France, A Love Affair

La Tour Eiffel - Spring 2017
The first time I visited France, I was 16-years-old on a High School field trip to study the culture and language. I spent two weeks traveling through Paris and the Western Coast, eventually spending a week with a French family (two, actually) in La Rochelle. Being from a small town, no one I knew had ever done this. When I proposed the opportunity to my five-member French Club, everyone was on board. Until it came time to commit. I was the only one to see the trip through. Well, it is a bit hard to take a school trip to France alone. Luckily, a neighboring school district was also planning on a trip that year and I was able to join up with their group. I didn’t bat an eye at the thought of going with a group of strangers. I was going to France. My favorite memories from this trip include a picnic on the islands off the coast of St. Malo, tasting Brittany cidre for the first time, and sharing a family meal of buckwheat crepes, smoked salmon, mushrooms and crème fraiche. Easter was spent having a large family meal with seafood and sausages. We spent the afternoon along the beach where an annual kite festival fills the sky. Since then, I try to celebrate Pâques (Easter) with a French style meal of seafood and quiche.

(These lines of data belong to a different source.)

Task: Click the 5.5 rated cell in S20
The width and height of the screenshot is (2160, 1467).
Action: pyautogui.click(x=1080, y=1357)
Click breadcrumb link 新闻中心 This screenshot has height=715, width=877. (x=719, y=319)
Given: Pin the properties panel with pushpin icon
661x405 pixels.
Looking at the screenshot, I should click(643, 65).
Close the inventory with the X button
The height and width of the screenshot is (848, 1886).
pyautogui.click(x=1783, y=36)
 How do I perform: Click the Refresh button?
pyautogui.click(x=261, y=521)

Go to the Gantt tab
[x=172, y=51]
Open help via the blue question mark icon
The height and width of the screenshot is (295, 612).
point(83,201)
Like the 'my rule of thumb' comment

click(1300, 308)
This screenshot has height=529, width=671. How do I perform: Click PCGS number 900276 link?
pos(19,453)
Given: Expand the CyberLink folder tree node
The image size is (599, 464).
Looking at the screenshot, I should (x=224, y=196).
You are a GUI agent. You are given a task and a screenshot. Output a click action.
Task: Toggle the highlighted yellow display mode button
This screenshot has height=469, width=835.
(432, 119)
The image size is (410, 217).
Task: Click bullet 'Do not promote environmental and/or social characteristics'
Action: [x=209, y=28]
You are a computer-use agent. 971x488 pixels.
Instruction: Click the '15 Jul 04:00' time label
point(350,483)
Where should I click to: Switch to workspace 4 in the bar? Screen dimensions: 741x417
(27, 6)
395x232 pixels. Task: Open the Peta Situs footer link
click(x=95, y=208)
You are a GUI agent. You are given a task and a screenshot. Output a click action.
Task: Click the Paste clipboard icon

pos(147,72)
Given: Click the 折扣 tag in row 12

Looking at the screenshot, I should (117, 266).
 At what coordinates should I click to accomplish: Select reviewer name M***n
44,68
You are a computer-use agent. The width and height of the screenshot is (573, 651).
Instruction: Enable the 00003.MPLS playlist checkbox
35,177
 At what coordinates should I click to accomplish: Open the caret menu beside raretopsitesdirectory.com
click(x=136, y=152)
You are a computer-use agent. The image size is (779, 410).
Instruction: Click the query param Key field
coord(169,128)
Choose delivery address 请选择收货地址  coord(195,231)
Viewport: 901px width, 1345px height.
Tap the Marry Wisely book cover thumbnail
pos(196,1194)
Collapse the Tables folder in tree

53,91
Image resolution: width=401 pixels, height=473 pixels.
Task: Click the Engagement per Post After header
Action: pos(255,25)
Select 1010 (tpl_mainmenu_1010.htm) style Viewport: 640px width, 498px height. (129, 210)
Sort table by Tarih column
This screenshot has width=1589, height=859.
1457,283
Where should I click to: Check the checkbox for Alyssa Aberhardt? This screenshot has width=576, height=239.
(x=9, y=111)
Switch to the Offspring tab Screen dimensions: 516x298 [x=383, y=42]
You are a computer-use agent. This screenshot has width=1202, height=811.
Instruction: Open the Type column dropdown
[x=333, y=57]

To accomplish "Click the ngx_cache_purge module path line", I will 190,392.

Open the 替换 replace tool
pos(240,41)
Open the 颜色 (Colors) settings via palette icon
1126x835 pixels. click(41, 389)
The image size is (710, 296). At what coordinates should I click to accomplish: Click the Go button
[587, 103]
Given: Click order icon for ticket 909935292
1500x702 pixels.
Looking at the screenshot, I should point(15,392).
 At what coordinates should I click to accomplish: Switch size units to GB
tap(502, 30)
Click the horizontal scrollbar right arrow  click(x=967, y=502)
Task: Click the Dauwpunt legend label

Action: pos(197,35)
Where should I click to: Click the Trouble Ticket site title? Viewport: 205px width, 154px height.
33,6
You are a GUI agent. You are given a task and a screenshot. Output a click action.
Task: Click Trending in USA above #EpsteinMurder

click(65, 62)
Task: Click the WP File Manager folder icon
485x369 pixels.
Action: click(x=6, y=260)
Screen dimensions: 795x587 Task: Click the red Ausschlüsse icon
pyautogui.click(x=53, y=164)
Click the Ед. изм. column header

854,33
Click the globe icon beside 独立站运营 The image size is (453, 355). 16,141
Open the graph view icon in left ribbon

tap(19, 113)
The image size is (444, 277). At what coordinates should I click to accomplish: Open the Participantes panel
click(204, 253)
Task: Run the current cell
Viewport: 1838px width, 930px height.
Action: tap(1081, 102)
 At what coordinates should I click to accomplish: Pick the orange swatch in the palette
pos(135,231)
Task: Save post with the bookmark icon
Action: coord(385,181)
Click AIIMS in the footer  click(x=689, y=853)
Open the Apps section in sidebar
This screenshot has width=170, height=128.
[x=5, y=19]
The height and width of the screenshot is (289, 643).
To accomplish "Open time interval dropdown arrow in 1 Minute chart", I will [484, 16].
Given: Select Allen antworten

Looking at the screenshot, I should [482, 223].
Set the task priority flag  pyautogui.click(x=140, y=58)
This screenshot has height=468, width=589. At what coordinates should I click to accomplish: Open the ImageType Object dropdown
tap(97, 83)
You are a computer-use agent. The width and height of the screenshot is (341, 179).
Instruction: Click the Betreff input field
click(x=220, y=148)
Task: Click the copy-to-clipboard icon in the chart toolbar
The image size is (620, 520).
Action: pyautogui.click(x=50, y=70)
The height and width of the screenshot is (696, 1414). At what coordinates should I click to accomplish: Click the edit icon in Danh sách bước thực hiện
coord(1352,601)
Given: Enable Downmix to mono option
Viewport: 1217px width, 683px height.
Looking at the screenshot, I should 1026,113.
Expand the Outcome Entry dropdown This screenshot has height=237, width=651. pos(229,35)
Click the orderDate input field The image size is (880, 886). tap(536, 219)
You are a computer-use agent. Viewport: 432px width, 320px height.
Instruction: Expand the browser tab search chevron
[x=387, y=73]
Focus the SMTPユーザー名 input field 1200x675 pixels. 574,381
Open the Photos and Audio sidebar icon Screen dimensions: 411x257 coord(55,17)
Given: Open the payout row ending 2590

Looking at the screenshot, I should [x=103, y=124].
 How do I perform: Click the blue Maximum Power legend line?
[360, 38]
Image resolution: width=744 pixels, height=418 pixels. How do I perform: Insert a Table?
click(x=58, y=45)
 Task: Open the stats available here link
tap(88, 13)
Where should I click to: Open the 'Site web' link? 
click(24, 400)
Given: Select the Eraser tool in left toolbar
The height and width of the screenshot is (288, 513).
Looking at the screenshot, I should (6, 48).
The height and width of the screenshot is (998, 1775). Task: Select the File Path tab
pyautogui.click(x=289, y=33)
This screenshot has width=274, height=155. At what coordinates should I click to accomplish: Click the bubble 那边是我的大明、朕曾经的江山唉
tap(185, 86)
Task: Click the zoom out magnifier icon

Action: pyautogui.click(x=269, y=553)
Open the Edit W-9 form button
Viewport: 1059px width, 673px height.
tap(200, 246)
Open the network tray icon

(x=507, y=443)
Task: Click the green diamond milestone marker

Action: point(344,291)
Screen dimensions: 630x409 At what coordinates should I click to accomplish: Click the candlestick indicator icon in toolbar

Gare Lille Flandres - Lille, France - November 2017
My teenage-self was hooked! I continued to study French throughout college. Eventually these studies took me to Lille, France, a university town on the border of France in Belgium. I had never been to the north, and before leaving I had planned on learning all of these wonderful things about French wines and the culture that I had previously visited and learned about. Lille is another type of France. The Flemish culture of Northern France was something I had not experienced before. They drank Belgian beers and ate pots of mussels and fries. Not having a mature palate or any money in my bank account, I didn’t indulge in the mussels but had plenty of beer and fries. Living in another country was another experience entirely. Granted I was in my bubble of the university system, there were so many challenges I had to learn to navigate. The art of French bureaucracy is a marvel to behold. These six months in France not only improved my French and granted me access to a different type of French culture, I was able to travel extensively throughout Europe during my time there. I also made some of the best friends I’ve ever known.
American style burgers come with fries on the burger. Eventually I became hooked and still eat burgers the same way. This is me chowing down at a LOSC football match in 2007.
It took another ten years for me to be able to return to France. I was one of those places that was just out of reach due to timing or cost. My curiosity and love of French culture never wavered. I spent my time in my Master’s degree studying the legacy of French colonialism and its contemporary consequences, research that began from taking the metro in Lille and observing different cultures we never fully learned about in our French language classes. Over the past two years, a colleague and I have worked extensively to run a university study abroad program to Paris and Marseille studying Immigration and Integration in France. This autumn and early winter, we successfully ran our program, taking twelve students to experience this place I fell in love with fifteen years ago.
Before the students arrived, I spent a week in Paris with my family. On the day after Thanksgiving, we returned to Lille. I was so nervous it was going to feel too different. It felt the same, but also different. I've changed so much since being a 20-year old on the adventure of her life across Europe. We walked to the University where I studied, my old dorm, the enclosed Wazemmes Market, and spent the afternoon eating mussels and fries on the Grande Place.